Participating in what many genealogy bloggers calls Madness Monday, is never a chore to come up with material on!
This week I was reminded of one of my "pet peeves" in performing research online. This week's Ancestry.com newsletter has a tip from a reader that share her struggle in locating an ancestor in the 1870 Census records. That is, she struggled until she reversed the given and surnames. And suddenly, oila, the record came up. Sure enough, the person who had indexed the census had accidentally transposed the first and last name.
Ah....if only had a nickle for every transposed name on an index, or misspelled name on an index, or even parts of the name totally left out on an index! Well... you get my point, I'd have my piggy bank full of nickles by now, for sure!
I've only come across about a dozen census records in my more than 12 years of research that I could not decipher. I actually relish reading the handwriting of the 19th century census records. So, I am appalled at the number of transcriptionists who make blatant errors on indexing these records! It has been my understanding for years that many individuals actually transcribe these records, and then the greater number of matches among a single record becomes the printed index.

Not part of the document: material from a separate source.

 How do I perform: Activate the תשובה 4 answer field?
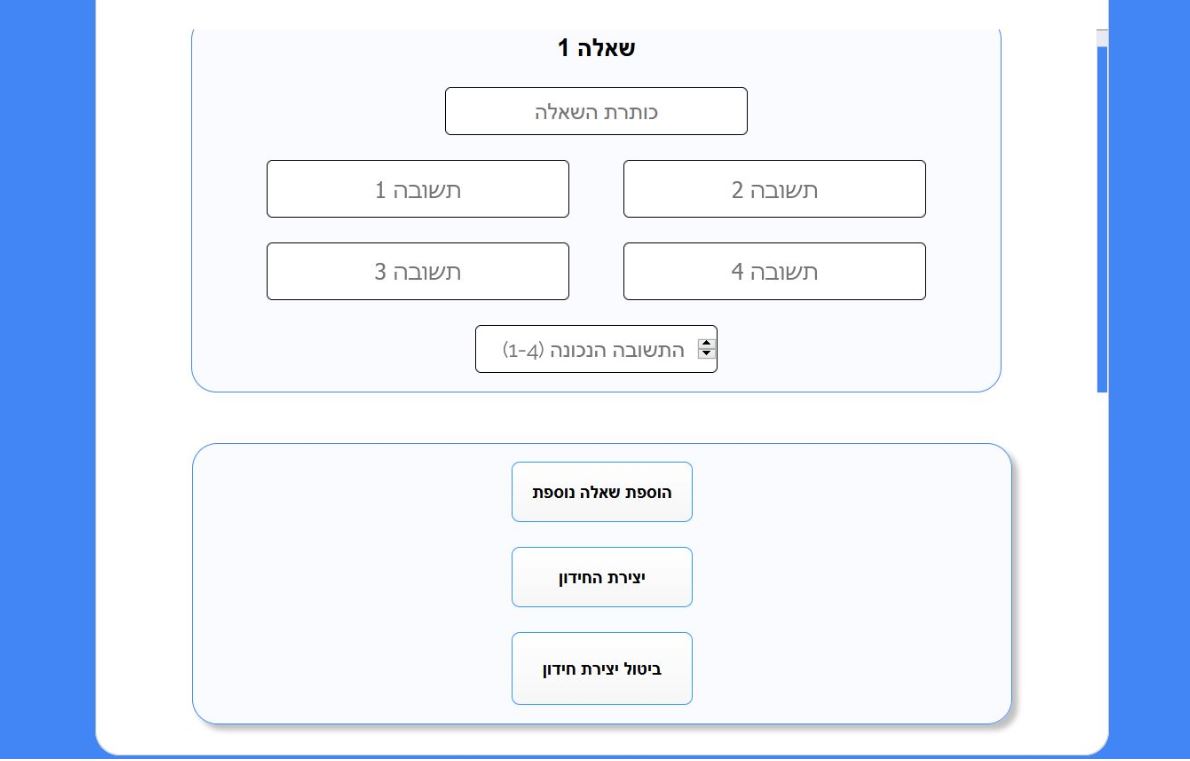774,271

Well, let me tell you, there are quite a few indexes out there that need to be updated by someone who can read the written [cursive] word a bit better!!!
As most everyone knows, my main line of research follows my maiden name, Beane, or the older version, Bean. I have seen it indexed in so many outrageous fashions that it would be impossible to list them all! Blan, Boon, Baan, Bone, Been, Biin, and well, you get the idea!

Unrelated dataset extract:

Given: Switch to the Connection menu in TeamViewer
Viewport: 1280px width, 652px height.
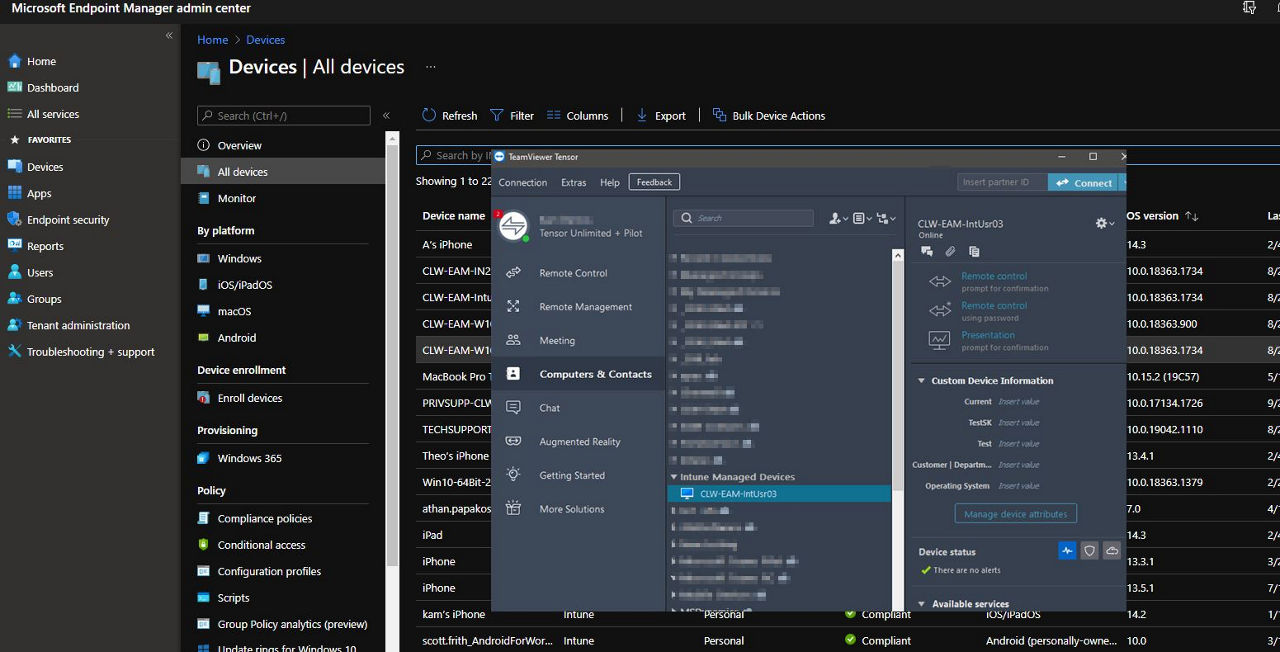Looking at the screenshot, I should click(522, 182).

Transposed names happen quite frequently as well. Especially in looking up my husband's family name. Henry. I suppose since most people associate the name Henry with a given name, it would be quite easy to transpose. Especially when the given name is also a name that is frequently used as a surname. Such is the case in one of my husband's ancestors, Lee. I have found three separate records for him listed under the transposed name of Henry Lee instead of Lee Henry.
It's quite plain to see why so many older genealogists and researchers prefer to leave the computer alone and stick with good old hands on approach to research!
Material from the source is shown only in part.